Drawbacks of Using Credit Cards for Big Purchases
Using credit for a large purchase does come with a few drawbacks, including:
1. High-Interest Charges
The biggest drawback of using a credit card for any purchase is interest. Many credit cards charge high rates, especially for bigger expenses. Hence, they can easily drag anyone deeper into financial debt. Bigger purchases like homes and cars have bigger monthly installments than smaller items. Therefore, any interest applied to them could significantly impact your overall finances.
However, if you pay your bills on time and have an excellent score, you could prevent any extra costs.
2. Overspending
Many people tend to overspend with a credit card since they don’t exchange money tangibly and, in turn, cannot comprehend how much they have spent. As a result, they inadvertently overspend, especially on items they don’t need, and accumulate debt unnecessarily.
3. Credit Damage
Delays in payments or failure to pay for big purchases can hurt your credit score. If this issue persists, credit companies think they can’t trust you with borrowed money. As a result, they either stop doing business with you or increase your interest rates significantly to cover their expenses.
Preparing Your Credit for Big Purchases – 5 Effective Ways
Using or not using a credit card for big purchases is your choice. However, if you decide to do it, you must be careful. A simple misstep can be costly. Hence, learning how to prepare your credit for big purchases is crucial. Here are our five tips:
1. Check Your Credit Report and Monitor it Actively
The first thing you need to do before many a large purchase is to get a copy of your credit report to learn where you stand. You can also take this opportunity to check for inaccuracies, such as calculation errors, late payments, or malicious activities.
This way, you can raise a credit dispute to clear inaccuracies from your record. So, whether you’re looking to secure a loan for a new home or buy a new car, start monitoring your credit activity months in advance to identify where you can improve your score.

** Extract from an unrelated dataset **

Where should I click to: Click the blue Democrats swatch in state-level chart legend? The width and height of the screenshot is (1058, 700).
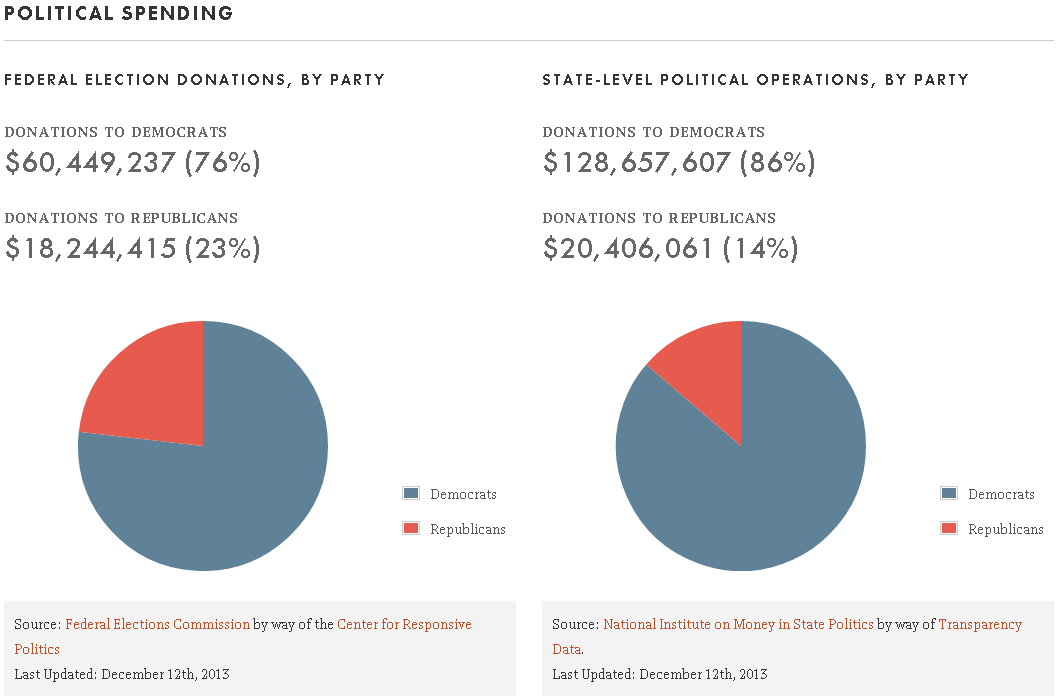[949, 494]
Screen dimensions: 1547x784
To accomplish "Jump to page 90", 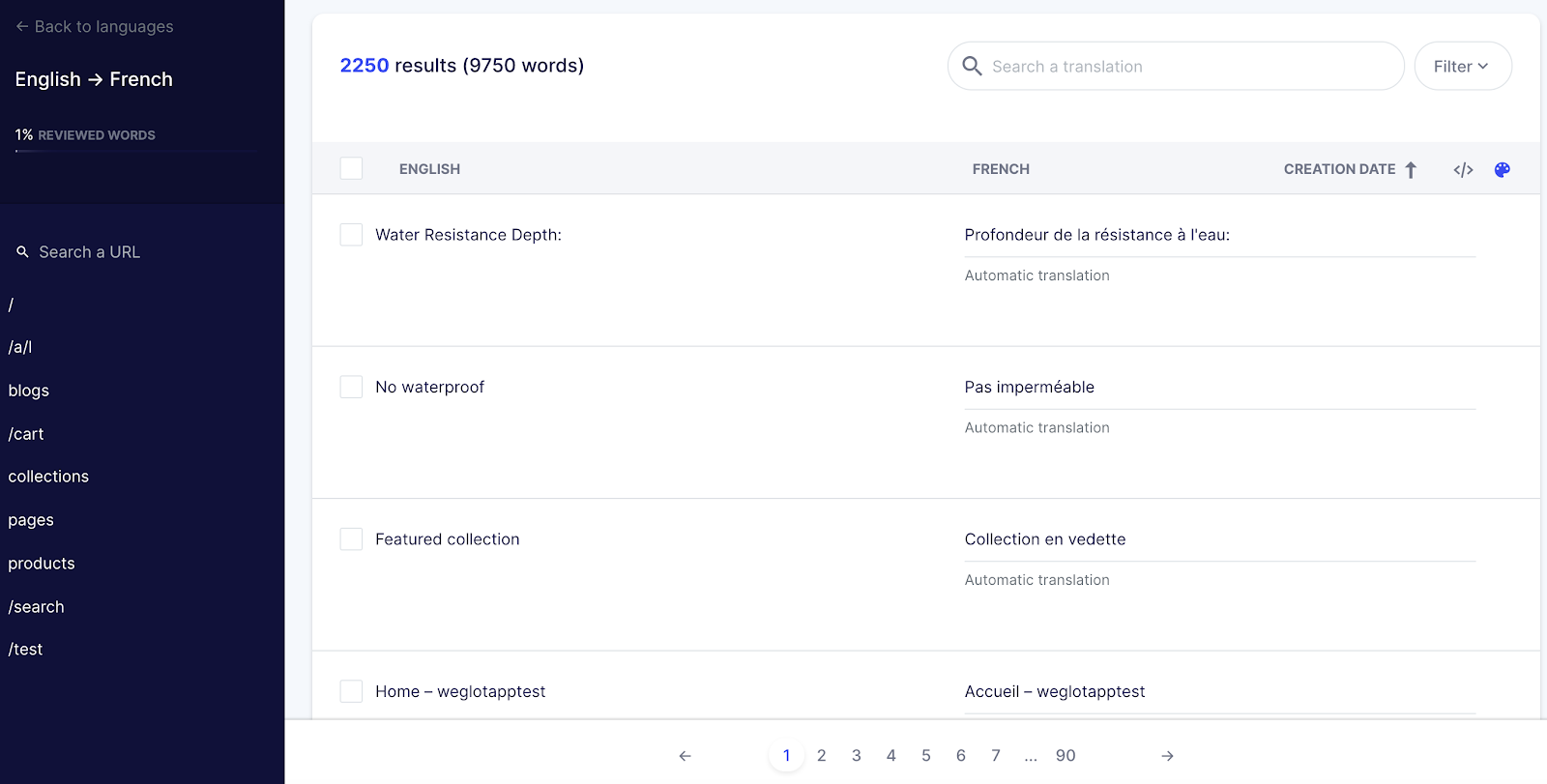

Sites, like the Annual Credit Report, allow users to get a free copy of their credit report from Experian, Equifax, and TransUnion. While all three companies offer one free report yearly, you can opt for them at different intervals during the year for more frequent monitoring.
2. Clear Your Payments
Most lenders look at your debt-to-income ratio to determine eligibility and ensure you have sufficient income to support your purchases. So, before making any big purchase, try maintaining a low credit utilization rate for better approval chances and lower interest rates. The best way to do this is by paying down most or all of your credit card debt several months before applying.
3. One Application at a Time
Most lenders typically steer clear of applications with multiple loans or finances in a short period. They understand that even the slightest of issues in income could lead to a mountain of disasters. Therefore, if you’re looking for quick approval, opt for one big purchase at a time. For instance, don’t buy a car and a house at the same time.
This way, you can also reduce your monthly payments and ease some of the financial burdens off your shoulders.
4. Shop Around
Once you’ve brushed up your credit report and cleared most of your debt, shopping around for the best deal comes next. Rate shopping has become popular in most industries as modern consumers look for the best prices for similar products.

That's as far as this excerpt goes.